Today, the five-year marriage between investment manager Cohen & Steers and its global real estate multi-manager team officially comes to an end. The two appear to have been mismatched from the start.

Cohen & Steers first came together with the former Citigroup Property Investors (CPI) global real estate fund of funds team in 2008. As CPI’s parent company took a beating in the global financial crisis, the team was looking for a new home, and saw the advantages of Cohen & Steers’ large client base. Meanwhile, Cohen & Steers, a publicly traded company, was seeking to grow its assets under management and diversify its business by expanding into new strategies.

Since then, Cohen & Steers has indeed been successful in growing AUM, from approximately $24 billion in 2008 to nearly double that as of June 30, according to its second-quarter earnings results. But after five years, the private equity real estate business was said to be contributing only about $100 million to the company’s total AUM. PERE understands that the company, which did not respond to a request for comment, had been aiming to build the unit to more than $1 billion of assets.

The problem had a lot to do with fundraising. Cohen & Steers’ debut real estate fund of funds, Cohen & Steers Global Realty Partners III, raised $101 million during its initial closing in October 2011, according to a filing with the US Securities and Exchange Commission. But after that the fund, which was targeting $200 million in commitments, largely failed to attract additional capital.

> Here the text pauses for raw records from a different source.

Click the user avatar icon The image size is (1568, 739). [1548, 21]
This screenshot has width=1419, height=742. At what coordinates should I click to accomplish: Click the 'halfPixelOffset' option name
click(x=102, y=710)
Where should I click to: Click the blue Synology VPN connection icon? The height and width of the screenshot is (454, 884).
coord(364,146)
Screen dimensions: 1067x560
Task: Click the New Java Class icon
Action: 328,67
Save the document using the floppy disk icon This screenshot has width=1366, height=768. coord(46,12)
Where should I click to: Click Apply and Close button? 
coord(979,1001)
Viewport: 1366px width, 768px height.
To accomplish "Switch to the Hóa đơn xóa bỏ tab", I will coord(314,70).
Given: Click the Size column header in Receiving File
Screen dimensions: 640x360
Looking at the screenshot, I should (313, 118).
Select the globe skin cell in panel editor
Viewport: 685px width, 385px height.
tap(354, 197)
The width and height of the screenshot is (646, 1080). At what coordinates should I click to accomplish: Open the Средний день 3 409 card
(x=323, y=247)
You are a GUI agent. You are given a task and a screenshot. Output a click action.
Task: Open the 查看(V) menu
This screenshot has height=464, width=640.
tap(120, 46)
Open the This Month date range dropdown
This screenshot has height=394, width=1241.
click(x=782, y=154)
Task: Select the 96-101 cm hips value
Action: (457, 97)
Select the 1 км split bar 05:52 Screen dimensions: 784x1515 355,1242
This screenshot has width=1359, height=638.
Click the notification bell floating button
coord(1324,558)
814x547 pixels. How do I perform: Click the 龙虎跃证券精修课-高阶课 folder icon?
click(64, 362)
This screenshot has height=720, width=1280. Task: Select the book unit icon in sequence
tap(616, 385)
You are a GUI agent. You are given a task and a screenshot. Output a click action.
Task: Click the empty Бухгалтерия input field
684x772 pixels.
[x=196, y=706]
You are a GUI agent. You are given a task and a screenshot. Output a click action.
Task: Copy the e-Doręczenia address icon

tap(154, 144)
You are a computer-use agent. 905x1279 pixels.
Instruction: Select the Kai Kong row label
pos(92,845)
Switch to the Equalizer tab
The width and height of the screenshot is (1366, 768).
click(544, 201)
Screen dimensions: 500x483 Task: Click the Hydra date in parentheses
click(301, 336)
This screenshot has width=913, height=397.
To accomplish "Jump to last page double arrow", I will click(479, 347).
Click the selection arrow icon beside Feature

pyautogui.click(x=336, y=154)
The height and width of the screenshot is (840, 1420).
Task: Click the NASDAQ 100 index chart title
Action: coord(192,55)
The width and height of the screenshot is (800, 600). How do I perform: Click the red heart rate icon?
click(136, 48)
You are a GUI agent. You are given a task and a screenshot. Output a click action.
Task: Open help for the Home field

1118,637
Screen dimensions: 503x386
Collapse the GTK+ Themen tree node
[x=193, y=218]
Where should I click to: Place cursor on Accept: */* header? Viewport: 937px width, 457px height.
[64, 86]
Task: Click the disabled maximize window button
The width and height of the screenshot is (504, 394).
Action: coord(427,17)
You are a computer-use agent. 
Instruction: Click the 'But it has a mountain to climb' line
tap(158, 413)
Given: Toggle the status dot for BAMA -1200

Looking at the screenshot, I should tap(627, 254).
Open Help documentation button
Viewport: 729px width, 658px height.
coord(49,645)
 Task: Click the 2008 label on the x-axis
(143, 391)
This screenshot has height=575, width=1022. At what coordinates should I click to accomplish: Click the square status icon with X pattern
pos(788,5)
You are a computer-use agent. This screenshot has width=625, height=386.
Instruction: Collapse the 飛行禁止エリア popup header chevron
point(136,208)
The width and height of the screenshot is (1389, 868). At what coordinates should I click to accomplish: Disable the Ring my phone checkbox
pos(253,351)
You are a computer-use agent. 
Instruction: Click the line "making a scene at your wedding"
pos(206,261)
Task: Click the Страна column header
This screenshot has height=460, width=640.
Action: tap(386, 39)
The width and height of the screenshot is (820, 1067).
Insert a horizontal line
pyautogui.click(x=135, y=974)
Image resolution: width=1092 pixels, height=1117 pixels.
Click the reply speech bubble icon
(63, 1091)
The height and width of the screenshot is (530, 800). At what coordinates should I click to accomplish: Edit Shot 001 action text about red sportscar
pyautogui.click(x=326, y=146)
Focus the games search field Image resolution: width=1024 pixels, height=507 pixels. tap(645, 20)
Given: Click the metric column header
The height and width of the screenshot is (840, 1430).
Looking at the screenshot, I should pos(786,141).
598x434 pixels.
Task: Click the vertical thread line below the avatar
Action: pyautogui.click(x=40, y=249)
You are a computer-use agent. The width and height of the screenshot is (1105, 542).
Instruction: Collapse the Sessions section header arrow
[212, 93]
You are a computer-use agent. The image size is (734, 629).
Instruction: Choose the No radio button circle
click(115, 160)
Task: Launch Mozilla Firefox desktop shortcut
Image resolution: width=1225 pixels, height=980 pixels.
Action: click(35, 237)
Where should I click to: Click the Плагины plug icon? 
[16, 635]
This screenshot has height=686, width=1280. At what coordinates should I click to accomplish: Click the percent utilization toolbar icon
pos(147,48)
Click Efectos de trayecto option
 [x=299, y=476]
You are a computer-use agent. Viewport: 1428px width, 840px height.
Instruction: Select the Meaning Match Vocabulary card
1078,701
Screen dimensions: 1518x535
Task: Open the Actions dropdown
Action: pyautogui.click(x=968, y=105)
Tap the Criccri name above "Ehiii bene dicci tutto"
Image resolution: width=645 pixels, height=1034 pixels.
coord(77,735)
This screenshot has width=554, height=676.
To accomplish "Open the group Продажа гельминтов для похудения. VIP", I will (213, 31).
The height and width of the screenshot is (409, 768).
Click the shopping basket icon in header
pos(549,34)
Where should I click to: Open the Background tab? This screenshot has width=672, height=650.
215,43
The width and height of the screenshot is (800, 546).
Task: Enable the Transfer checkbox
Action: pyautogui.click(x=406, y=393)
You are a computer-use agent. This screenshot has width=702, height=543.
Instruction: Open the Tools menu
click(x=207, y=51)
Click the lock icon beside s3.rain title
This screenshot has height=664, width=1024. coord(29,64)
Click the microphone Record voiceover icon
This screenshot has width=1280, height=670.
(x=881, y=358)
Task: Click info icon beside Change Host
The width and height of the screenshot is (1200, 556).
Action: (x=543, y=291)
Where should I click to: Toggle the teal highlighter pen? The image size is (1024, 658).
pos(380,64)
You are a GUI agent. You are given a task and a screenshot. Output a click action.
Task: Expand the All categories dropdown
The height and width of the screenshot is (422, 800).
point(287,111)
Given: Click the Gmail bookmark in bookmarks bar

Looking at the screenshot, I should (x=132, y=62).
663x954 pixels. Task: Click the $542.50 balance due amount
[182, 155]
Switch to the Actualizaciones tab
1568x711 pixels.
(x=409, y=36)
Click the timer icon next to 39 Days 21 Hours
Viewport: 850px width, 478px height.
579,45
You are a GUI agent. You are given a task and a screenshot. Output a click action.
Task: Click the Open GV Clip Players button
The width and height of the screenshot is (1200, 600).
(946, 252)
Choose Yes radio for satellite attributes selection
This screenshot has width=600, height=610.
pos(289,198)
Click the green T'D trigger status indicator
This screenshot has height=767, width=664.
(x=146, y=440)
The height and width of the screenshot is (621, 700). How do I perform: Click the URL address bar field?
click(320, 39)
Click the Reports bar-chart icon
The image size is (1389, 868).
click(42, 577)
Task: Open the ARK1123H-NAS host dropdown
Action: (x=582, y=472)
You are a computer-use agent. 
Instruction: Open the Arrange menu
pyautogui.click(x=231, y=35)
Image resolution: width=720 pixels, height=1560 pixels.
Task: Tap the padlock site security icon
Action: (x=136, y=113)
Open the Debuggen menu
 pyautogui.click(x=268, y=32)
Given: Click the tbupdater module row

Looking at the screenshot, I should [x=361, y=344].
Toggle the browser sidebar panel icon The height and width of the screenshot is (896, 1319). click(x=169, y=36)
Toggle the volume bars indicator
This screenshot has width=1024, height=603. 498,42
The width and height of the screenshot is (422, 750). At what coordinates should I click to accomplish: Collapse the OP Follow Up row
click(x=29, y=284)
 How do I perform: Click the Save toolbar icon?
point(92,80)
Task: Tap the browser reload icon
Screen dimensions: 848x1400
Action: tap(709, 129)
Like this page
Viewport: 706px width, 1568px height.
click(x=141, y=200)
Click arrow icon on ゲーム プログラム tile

In retrospect, fundraising challenges for the vehicle weren’t much of a surprise. Cohen & Steers, after all, made a name for itself managing real estate investment trusts and other public securities. Venturing into private equity real estate inherently represented a conflict of interest for a firm that has built its business on challenging the private markets. A June 2013 white paper published in-house that touted “the outperformance of listed real estate, compared with nearly all categories of private real estate funds” wasn’t going to do any favors for the company’s sole private market product.

The other wrinkle to the situation was that the product in question was a real estate fund of funds, a type of investment vehicle that more widely has struggled to attract investor capital, in part because of its double-promote structure. PERE understands that the Cohen & Steers vehicle diverged from traditional funds of funds in that half of its capital was deployed in co-investments and direct joint ventures – the way the sector is currently heading – while the remainder was invested in operator-driven funds targeting distressed assets.

The company’s in-house marketing team, however, was said to have promoted the offering as a traditional fund of funds. It’s not unreasonable to assume that a marketing staff that focused nearly all of its time on public market products may not have been best placed to promote a private real estate product.

Interestingly, this wasn’t the first time that Cohen & Steers tried its hand at private equity real estate. In 1999, the company hired Jeffrey Kaplan and Michael Barr from Westbrook Partners to launch a closed-end fund that would make private equity investments in a wide range of property companies, portfolios and assets.

The failure of that first union should have been a red flag for all involved when Cohen & Steers decided to re-enter the space five years ago. One could say that the company’s relationship with private equity real estate ultimately has been more of an uncomfortable flirtation than a serious commitment. At the end of the day, its heart was elsewhere.